I'm noticing r215844 saying GNU objdump doesn't print relocations in non-relocatable files. This doesn't seem correct, with -emit-relocs objdump does seem to print relocations in executable and SO files.
r_offset is being modeled as per the ELF spec IMO and looks correct. GNU objdump does show relocations when there are relocation sections, that point to the section that needs relocation.
Example :-
00000000004000c0 <foo>: 4000c0: 55 push %rbp 4000c1: 48 89 e5 mov %rsp,%rbp 4000c4: e8 e7 ff ff ff callq 4000b0 <bar> 4000c5: R_X86_64_PC32 bar-0x4 4000c9: 5d pop %rbp 4000ca: c3 retq
The assert is correct. Whatever is calling getRelocationOffset should
instead be trying to get the address.
I disagree, the assertion isn't correct.
You can ask for a relocation's offset inside an exe and SO file. r_offset is overloaded to contain the address in these which is why section offset needs to be subtracted in order to get the offset.
I'm not looking for the address, I'm looking for precisely the relocation offset.
http://www.sco.com/developers/gabi/latest/ch4.reloc.html
r_offset This member gives the location at which to apply the relocation action. For a relocatable file, the value is the byte offset from the beginning of the section to the storage unit affected by the relocation. For an executable file or a shared object, the value is the virtual address of the storage unit affected by the relocation.
This shows that the assertion is incorrect, as the ELF ABI suggests reading relocation records is valid in Executables as well.
While relocation offset is not looked up for shared libraries from .rela.dyn and .rela.plt sections, there is a usecase where relocation sections are generated with the linker switch --emit-relocs
Removing the assertion, LGTM.
llvm-objdump wants to print the relocationOffset, so it calls RelocationRef::relocationOffset which calls ELFObjectFile::getRelocationOffset
Since objdump wants the relocation offset, and this pipes down to ELFObjectFile::getRelocationOffset, at what point is the address supposed to be asked for?
Is this the recommendation on how to print relocation section offsets inside executable files?
This is much better, but needs a bit more work.
include/llvm/Object/ELFObjectFile.h | ||
---|---|---|
687 | It is undesirable to expose this. Calling a relocation "dynamic" was a hack to avoid looking at sh_link every time one asks for a symbol for a relocation. I removed the hack in r264624. | |
test/tools/llvm-objdump/X86/relocations-in-nonrelocatable.test | ||
7 | You can produce a much simpler file by running gcc -c main.c -fno-asynchronous-unwind-tables -fPIC Please do that and also run "llvm-readobj -r" so show all the relocations in the file. I investigated a bit exactly which relocations are printed by bfd objdump.
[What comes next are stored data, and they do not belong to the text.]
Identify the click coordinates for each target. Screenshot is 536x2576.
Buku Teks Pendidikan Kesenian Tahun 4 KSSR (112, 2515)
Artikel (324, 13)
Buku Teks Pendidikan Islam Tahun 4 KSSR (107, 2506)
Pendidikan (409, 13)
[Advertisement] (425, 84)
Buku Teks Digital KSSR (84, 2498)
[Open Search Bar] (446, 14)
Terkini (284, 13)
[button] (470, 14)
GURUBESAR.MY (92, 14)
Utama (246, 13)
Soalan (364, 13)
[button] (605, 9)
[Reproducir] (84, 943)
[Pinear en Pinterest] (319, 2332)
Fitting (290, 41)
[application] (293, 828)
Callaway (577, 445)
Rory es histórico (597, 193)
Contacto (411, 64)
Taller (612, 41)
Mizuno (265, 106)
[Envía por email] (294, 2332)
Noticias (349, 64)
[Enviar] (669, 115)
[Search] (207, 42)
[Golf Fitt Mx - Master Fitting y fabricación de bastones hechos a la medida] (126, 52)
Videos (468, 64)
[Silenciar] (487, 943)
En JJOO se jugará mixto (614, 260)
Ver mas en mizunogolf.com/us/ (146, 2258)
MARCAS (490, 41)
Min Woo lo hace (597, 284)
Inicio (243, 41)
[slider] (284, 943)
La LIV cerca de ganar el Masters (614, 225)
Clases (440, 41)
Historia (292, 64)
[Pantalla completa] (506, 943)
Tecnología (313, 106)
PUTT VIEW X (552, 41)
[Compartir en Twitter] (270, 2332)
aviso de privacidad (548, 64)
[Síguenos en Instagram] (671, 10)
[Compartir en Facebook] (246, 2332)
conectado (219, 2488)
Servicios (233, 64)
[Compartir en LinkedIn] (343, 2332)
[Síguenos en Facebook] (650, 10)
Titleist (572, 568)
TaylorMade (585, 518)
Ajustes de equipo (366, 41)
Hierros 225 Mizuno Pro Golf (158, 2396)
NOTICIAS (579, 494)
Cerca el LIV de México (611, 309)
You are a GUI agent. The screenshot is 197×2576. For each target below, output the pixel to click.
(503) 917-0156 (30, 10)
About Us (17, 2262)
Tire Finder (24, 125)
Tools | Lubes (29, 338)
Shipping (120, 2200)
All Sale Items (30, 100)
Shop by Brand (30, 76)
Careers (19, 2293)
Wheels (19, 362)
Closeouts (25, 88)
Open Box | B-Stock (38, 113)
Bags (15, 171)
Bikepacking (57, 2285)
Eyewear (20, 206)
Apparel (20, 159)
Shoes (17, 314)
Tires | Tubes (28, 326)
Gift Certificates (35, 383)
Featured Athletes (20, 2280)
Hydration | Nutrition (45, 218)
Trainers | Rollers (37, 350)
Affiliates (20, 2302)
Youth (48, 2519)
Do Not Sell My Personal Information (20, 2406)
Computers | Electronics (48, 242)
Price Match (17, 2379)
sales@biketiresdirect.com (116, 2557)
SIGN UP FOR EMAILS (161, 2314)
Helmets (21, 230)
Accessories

The answer is that it prints relocations from sections that use .symtab as the symbol table. That is just a limitation of bfd. Some options we have given the desire to print relocations in executables and shared libraries.
| |
tools/llvm-objdump/llvm-objdump.cpp | ||
444 | This is guarding against a relocation with a symbol index of 0? That is an independent change, no? | |
445 | Since moving it, please use the new variable name style: Symb | |
462 | Does gnu objdump print ABS for this? Seems like an odd term. ABS refers to symbols, but in here you have no symbol at all. | |
1195 | You only need a sorted std::vector, no? | |
1196 | Initialize the iterators with "I = " not "I(...)"; | |
1221 | Can you use lower_bound? |
It is undesirable to expose this.
Calling a relocation "dynamic" was a hack to avoid looking at sh_link every time one asks for a symbol for a relocation. I removed the hack in r264624.